**Your objective:**
Repeat exactly the lines of the records below, starting at the line containing "You are a computer-use agent. The" and ending at the line containing "The image size is (523, 300).". Leave the pictures out.

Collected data
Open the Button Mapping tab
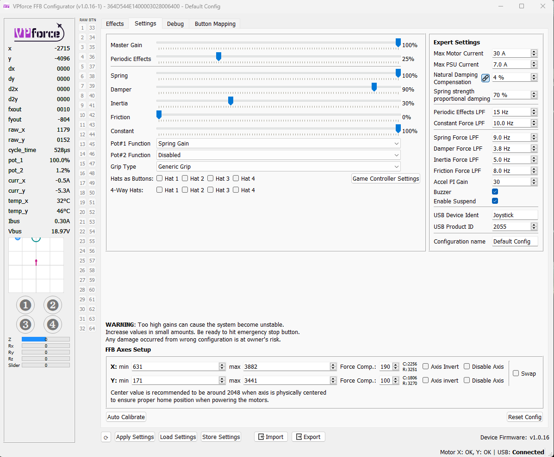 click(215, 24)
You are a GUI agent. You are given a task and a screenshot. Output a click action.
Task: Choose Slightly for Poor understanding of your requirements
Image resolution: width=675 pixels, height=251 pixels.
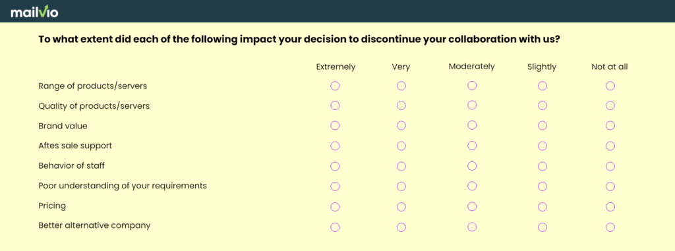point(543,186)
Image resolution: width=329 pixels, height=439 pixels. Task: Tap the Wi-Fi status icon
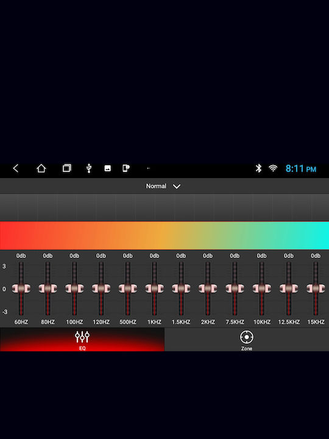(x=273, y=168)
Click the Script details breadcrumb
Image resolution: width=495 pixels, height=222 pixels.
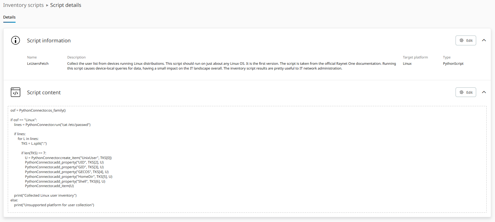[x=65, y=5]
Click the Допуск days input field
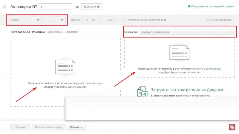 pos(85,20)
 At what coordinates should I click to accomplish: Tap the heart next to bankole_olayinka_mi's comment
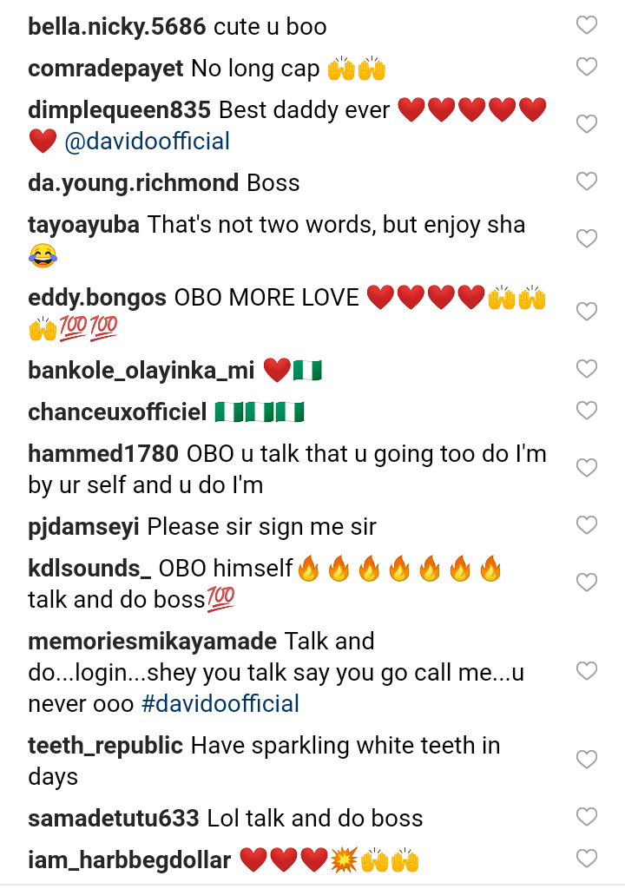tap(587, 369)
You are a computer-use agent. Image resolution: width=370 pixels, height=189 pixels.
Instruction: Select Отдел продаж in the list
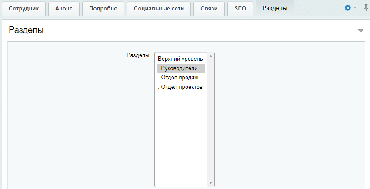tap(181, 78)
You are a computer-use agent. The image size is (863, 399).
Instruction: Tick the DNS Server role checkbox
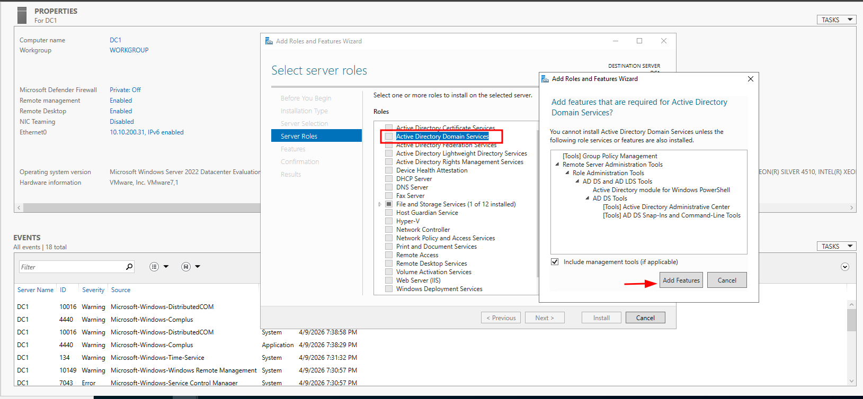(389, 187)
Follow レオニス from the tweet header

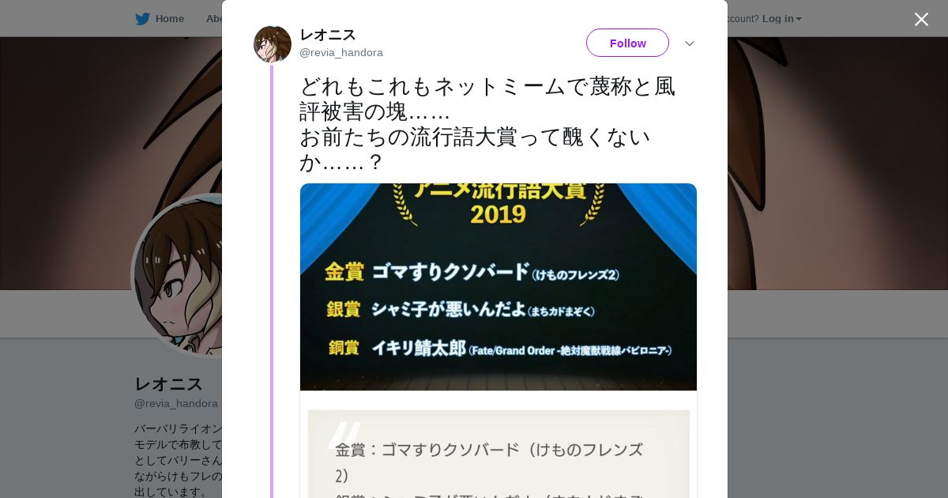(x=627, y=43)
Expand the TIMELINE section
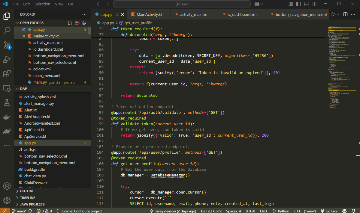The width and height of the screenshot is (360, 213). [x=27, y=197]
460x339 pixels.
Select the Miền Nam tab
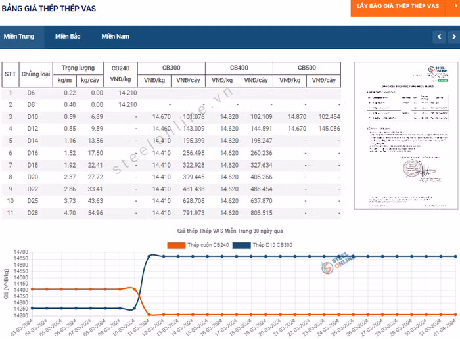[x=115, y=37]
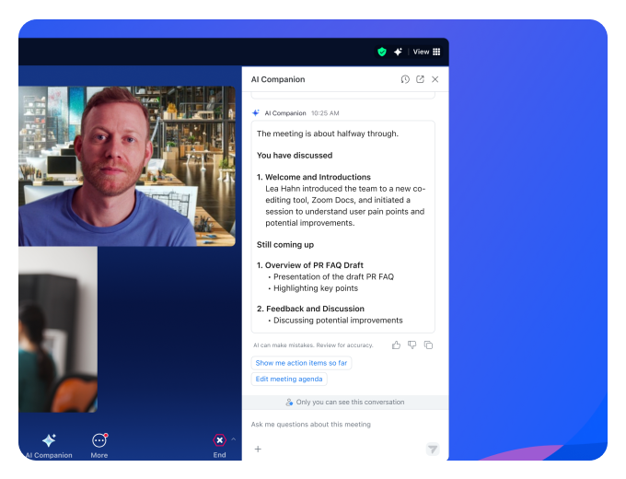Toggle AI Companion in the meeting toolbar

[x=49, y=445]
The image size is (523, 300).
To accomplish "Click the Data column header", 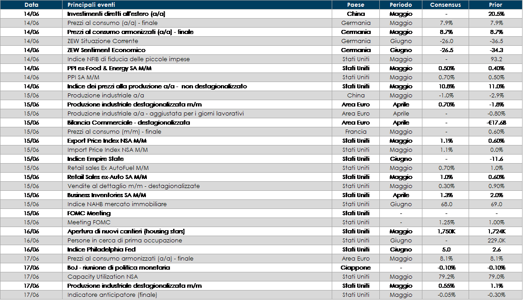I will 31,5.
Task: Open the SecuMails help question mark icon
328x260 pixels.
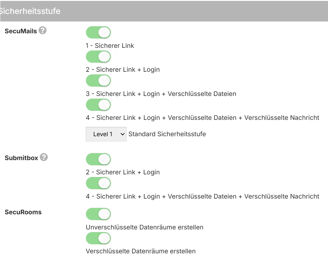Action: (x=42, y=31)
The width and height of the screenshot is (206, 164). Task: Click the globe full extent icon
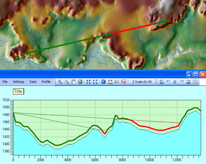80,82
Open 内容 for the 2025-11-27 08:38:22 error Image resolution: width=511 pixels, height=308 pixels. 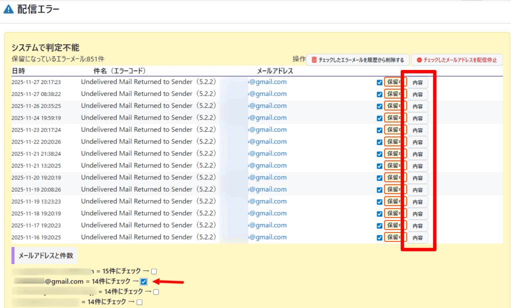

**Result of the task:**
You are a computer-use agent. The image size is (863, 399).
Instruction: Tick the DNS Server role checkbox
(389, 187)
Follow レオニス from the tweet header

(x=627, y=43)
Expand the TIMELINE section
The width and height of the screenshot is (360, 213). [x=27, y=197]
460x339 pixels.
Select the Miền Nam tab
[x=115, y=37]
Toggle AI Companion in the meeting toolbar

[x=49, y=445]
The image size is (523, 300).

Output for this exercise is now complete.